Unter dem Namen Shocker steht seit Kurzem ein Programm zur Verfügung, das aus Docker-Containern ausbrechen kann.

Docker ist ein High-Level API für LXC (Linux Containers) und erweitert teilweise deren Funktionalität. Docker isoliert Prozesse voneinander und macht das Installieren von Software dadurch sehr einfach. Hauptziel von Docker ist es, Software einfach zu verteilen. Dazu werden so genannte Docker-Images der Software bereitgestellt, welche ein anderer Anwender mit Hilfe eines einzigen Befehls rasch installieren kann. Im Prinzip sind Container vereinfachte virtuelle Maschinen, die keine Vollvirtualisierung bieten und sich aus verschiedenen Schichten (Layers) zusammensetzen. Container sind von anderen Containern und vom Hostsystem isoliert: Jeder Container besitzt sein eigenes Dateisystem, seinen eigenen Netzwerkstack und so weiter.

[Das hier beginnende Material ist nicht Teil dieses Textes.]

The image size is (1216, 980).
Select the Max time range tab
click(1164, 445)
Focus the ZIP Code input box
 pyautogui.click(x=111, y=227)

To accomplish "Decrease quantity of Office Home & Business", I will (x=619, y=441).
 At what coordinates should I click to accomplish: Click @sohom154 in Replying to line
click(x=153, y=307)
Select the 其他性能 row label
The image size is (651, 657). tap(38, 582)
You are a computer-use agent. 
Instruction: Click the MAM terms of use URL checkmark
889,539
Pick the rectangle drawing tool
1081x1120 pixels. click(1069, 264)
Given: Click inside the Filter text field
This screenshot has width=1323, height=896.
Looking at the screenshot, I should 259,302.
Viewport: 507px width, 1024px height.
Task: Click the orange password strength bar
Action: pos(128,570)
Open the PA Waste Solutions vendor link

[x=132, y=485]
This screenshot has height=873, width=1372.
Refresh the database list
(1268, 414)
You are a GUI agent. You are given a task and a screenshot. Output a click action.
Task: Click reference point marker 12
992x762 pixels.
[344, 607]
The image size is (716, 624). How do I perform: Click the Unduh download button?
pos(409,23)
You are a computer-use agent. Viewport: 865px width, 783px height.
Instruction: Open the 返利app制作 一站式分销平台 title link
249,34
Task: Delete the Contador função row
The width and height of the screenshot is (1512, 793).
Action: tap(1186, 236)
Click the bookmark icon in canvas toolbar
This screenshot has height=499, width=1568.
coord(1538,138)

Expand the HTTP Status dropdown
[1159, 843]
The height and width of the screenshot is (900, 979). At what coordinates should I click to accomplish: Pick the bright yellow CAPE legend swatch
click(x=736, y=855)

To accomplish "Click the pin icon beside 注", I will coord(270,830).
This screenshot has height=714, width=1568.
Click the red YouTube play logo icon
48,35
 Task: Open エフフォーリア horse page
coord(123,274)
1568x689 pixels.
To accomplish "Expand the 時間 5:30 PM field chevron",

Das C-Programm Shocker dient als Proof-of-Concept, wie man das Hostsystem einer Docker-Umgebung aus dem Container attackieren kann. Der Angreifer erhält dabei Zugriff auf Dateien des Hosts. Das Problem besteht darin, dass Docker Bind-mount verwendet, wodurch die Dateisystemstruktur des Tasks mit dem Hosts geteilt wird. Das Programm nutzt genau dies aus. Hierzu ruft es zunächst die Funktion “find_handle()” auf, welche das Datei-Handle der gewünschten Datei sucht. Dieses Handle ist typischerweise ein 64-Bit-String, welcher auch die 32-Bit-Inode-Nummer enthält. Ist das Handle erst einmal gefunden, gibt der Code die Datei mit Hilfe der “dump_handle()”-Funktion aus.

Betroffen von dieser Schwachstelle sind nur Docker-Versionen bis 0.11. Insbesondere funktioniert Shocker nicht für die derzeit stabile und empfohlene Version 1.0.